>>

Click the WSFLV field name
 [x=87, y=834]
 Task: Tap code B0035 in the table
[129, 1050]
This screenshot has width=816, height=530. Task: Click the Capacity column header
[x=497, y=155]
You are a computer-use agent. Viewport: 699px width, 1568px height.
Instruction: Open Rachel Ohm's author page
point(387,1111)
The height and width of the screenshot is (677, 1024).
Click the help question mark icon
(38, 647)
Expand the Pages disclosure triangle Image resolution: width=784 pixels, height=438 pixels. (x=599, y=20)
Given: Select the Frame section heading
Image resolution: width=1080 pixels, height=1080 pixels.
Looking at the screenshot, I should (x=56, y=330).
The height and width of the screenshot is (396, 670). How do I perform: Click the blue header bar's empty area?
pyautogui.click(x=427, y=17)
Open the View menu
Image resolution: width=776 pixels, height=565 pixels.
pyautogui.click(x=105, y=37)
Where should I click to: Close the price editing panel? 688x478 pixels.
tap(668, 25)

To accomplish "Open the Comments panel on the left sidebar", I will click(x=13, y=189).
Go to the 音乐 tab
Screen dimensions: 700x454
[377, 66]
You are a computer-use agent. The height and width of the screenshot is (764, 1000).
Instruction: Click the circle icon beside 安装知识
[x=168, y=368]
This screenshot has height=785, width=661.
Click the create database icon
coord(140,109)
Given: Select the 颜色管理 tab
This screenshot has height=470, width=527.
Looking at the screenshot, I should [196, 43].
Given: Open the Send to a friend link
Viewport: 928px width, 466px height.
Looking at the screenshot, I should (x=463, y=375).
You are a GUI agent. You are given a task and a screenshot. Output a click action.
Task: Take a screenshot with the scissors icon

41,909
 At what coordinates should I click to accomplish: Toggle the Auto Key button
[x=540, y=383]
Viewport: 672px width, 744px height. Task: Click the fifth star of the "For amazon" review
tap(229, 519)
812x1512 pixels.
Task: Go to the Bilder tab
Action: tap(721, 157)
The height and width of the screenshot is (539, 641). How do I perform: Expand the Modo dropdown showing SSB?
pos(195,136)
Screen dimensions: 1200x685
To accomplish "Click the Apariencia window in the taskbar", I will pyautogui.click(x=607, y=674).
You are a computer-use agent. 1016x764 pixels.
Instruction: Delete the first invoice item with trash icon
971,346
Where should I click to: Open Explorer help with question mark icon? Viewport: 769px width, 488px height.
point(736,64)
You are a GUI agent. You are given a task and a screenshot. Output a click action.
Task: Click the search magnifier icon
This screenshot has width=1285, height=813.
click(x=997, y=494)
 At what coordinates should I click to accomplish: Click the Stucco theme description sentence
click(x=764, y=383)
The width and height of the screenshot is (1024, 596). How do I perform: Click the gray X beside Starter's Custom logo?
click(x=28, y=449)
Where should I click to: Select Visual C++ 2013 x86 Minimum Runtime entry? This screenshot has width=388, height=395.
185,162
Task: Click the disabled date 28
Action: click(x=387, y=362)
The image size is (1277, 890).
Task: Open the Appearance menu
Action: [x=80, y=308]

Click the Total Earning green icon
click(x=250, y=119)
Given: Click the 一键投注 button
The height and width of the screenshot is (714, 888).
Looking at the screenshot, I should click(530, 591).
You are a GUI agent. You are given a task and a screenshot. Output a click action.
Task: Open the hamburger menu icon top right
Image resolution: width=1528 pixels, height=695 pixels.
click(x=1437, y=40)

<<

■ WHAT YOU WILL DO
Return each entry exactly. Leave none out.

■ TASK RESULT
Click the WSFLV field name
 [x=87, y=834]
 Task: Tap code B0035 in the table
[129, 1050]
This screenshot has width=816, height=530. Task: Click the Capacity column header
[x=497, y=155]
You are a computer-use agent. Viewport: 699px width, 1568px height.
Instruction: Open Rachel Ohm's author page
point(387,1111)
The height and width of the screenshot is (677, 1024).
Click the help question mark icon
(38, 647)
Expand the Pages disclosure triangle Image resolution: width=784 pixels, height=438 pixels. (x=599, y=20)
Given: Select the Frame section heading
Image resolution: width=1080 pixels, height=1080 pixels.
Looking at the screenshot, I should (x=56, y=330).
The height and width of the screenshot is (396, 670). How do I perform: Click the blue header bar's empty area?
pyautogui.click(x=427, y=17)
Open the View menu
Image resolution: width=776 pixels, height=565 pixels.
pyautogui.click(x=105, y=37)
Where should I click to: Close the price editing panel? 688x478 pixels.
tap(668, 25)

To accomplish "Open the Comments panel on the left sidebar", I will click(x=13, y=189).
Go to the 音乐 tab
Screen dimensions: 700x454
[377, 66]
You are a computer-use agent. The height and width of the screenshot is (764, 1000).
Instruction: Click the circle icon beside 安装知识
[x=168, y=368]
This screenshot has height=785, width=661.
Click the create database icon
coord(140,109)
Given: Select the 颜色管理 tab
This screenshot has height=470, width=527.
Looking at the screenshot, I should [196, 43].
Given: Open the Send to a friend link
Viewport: 928px width, 466px height.
Looking at the screenshot, I should (x=463, y=375).
You are a GUI agent. You are given a task and a screenshot. Output a click action.
Task: Take a screenshot with the scissors icon

41,909
 At what coordinates should I click to accomplish: Toggle the Auto Key button
[x=540, y=383]
Viewport: 672px width, 744px height. Task: Click the fifth star of the "For amazon" review
tap(229, 519)
812x1512 pixels.
Task: Go to the Bilder tab
Action: tap(721, 157)
The height and width of the screenshot is (539, 641). How do I perform: Expand the Modo dropdown showing SSB?
pos(195,136)
Screen dimensions: 1200x685
To accomplish "Click the Apariencia window in the taskbar", I will pyautogui.click(x=607, y=674).
You are a computer-use agent. 1016x764 pixels.
Instruction: Delete the first invoice item with trash icon
971,346
Where should I click to: Open Explorer help with question mark icon? Viewport: 769px width, 488px height.
point(736,64)
You are a GUI agent. You are given a task and a screenshot. Output a click action.
Task: Click the search magnifier icon
This screenshot has width=1285, height=813.
click(x=997, y=494)
 At what coordinates should I click to accomplish: Click the Stucco theme description sentence
click(x=764, y=383)
The width and height of the screenshot is (1024, 596). How do I perform: Click the gray X beside Starter's Custom logo?
click(x=28, y=449)
Where should I click to: Select Visual C++ 2013 x86 Minimum Runtime entry? This screenshot has width=388, height=395.
185,162
Task: Click the disabled date 28
Action: click(x=387, y=362)
The image size is (1277, 890).
Task: Open the Appearance menu
Action: [x=80, y=308]

Click the Total Earning green icon
click(x=250, y=119)
Given: Click the 一键投注 button
The height and width of the screenshot is (714, 888).
Looking at the screenshot, I should click(530, 591).
You are a GUI agent. You are given a task and a screenshot. Output a click action.
Task: Open the hamburger menu icon top right
Image resolution: width=1528 pixels, height=695 pixels.
click(x=1437, y=40)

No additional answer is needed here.